Interpretive Summary: The family of proteins known as G protein-coupled receptors (GPCR) are a class of receptors which are targets of many drugs in human medicine and are still being pursued in research programs as promising targets for drug development. GPCRs have been identified in arthropods and with the advent of expressed sequence tag (EST) and genome sequencing projects in the ticks Ixodes scapularis, Rhipicephalus (Boophilus) microplus, and Rhipicephalus appendiculatus there is an opportunity for analyzing these sequence databases to identify tick GPCRs. These tick GPCRs can be identified using specialized GPCR-targeted bioinformatic computer software approaches and investigated for their potential in the development of novel tick control chemical technologies. There is precedence for developing acaricides targeting membrane-associated proteins like the GPCR family, as the pyrethroid, formamidine and macrocyclic lactone families of acaricides target membrane-associated proteins.
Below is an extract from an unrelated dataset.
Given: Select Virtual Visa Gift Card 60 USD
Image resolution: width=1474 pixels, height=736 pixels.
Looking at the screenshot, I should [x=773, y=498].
Current acaricides are becoming less effective due to problems with resistance and new classes of acaricides which attack new targets are desperately needed by the cattle industry. We have used bioinformatics approaches to identify and classify putative tick-specific GPCRs in our R. microplus gene index of assembled EST sequences. Several followup approaches are identified and discussed which can facilitate discovery of chemical compounds which inactivate prioritized tick GPCRs and can serve as lead compounds for evaluation as a potential acaricide.

Technical Abstract: The GPCR class of receptors is a source of many pharmacologicals in human medicine and are still being pursued in research programs as promising targets for drug development. GPCRs have been identified in arthropods and with the advent of expressed sequence tag (EST) and genome projects in the ticks Ixodes scapularis, Rhipicephalus (Boophilus) microplus, and Rhipicephalus appendiculatus there is an opportunity for mining these sequence databases to identify tick GPCRs. These tick GPCRs can be identified using GPCR-targeted bioinformatic approaches and investigated for their potential in the development of novel tick control chemical technologies. There is precedence for developing acaricides targeting membrane-associated proteins like the GPCR family, as the pyrethroid, formamidine and macrocyclic lactone families of acaricides target membrane-associated proteins. Current acaricides are becoming less efficacious due to problems with resistance and new chemistries which attack new targets are desperately needed by the cattle industry. We have used bioinformatics approaches to identify and classify putative tick-specific GPCRs in our R. microplus gene index of assembled EST sequences. Opportunities for using high throughput screening approaches are identified and discussed which can facilitate discovery of chemical compounds which inactivate the GPCR and can serve as an acaricide.